NOV 20, 2007 03:58 AM

Joan Rivers?

Fran Drescher?

ohash

ohash

Columbus, OH
May 2007

NOV 20, 2007 04:03 AM

D2 said:

Admiral_Pants said:
Is this the same guy who wanted anti-sex port-a-johns that spring open after a certain amount of time?



No, that was the mayor of Ft. Lauderdale, a city in Broward county.

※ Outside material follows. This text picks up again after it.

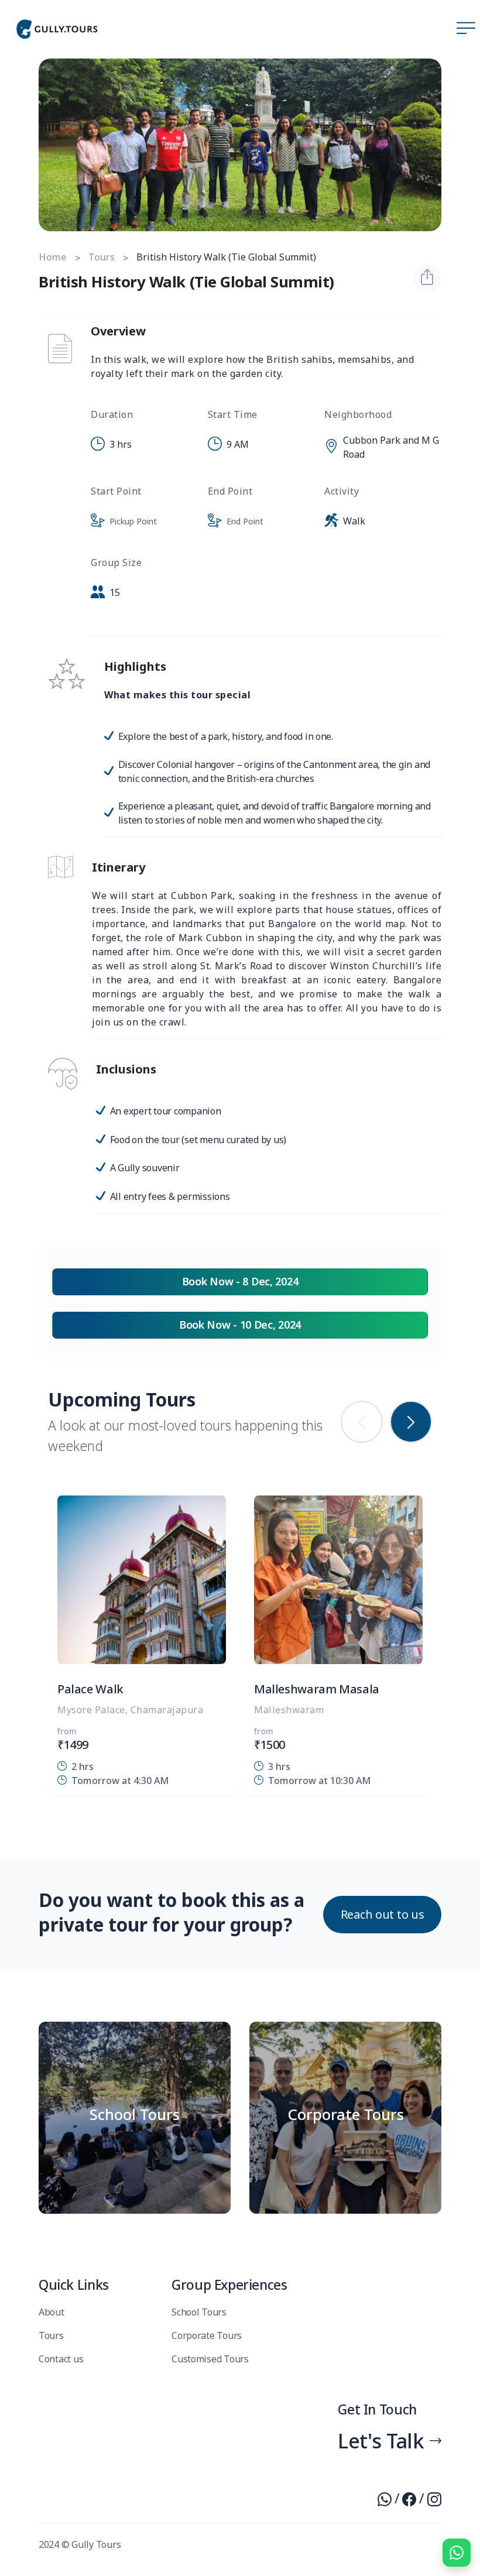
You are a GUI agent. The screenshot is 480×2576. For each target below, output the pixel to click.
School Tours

Wait a minute...first, I am baffled that someone thought coming up with spring-loaded portajohns is a good idea. Second, who the hell has sex in one? Seriously. puke

Personally, I vote for the use of James Earl Jones' voice. If he got all serious with it, he could easily scare the crap out of someone.

wereduck

wereduck

I'm lost
July 2007

NOV 20, 2007 04:16 AM

This made my day.

I hope that one of the following scenarios happen:

a) The first public sex incident that's actually caught is a hetero one.
b) The first incident of gay sex that's actually caught is an anti-gay rights politician.
c) Because the cameras are motion activated, the first incident that causes the warning to sound is a child playing frisbee with his parents (or whatever else it is families do at the beach). Then, little Johnny will have lots of questions, I bet.

The likelihood of all three happening: damn near certain.

NerdimusRex

NerdimusRex

Virginia Beach, VA
November 2007

NOV 20, 2007 05:14 AM

So funny, I think I peed a little.

Adelayde

Adelayde

Ellicott City, MD
September 2004

NOV 20, 2007 06:05 AM

i guess sex in florida is just an all around bad idea, hmm?

& yeah, i hope the first "incident" is hetero sex. haha that would be AMAZING.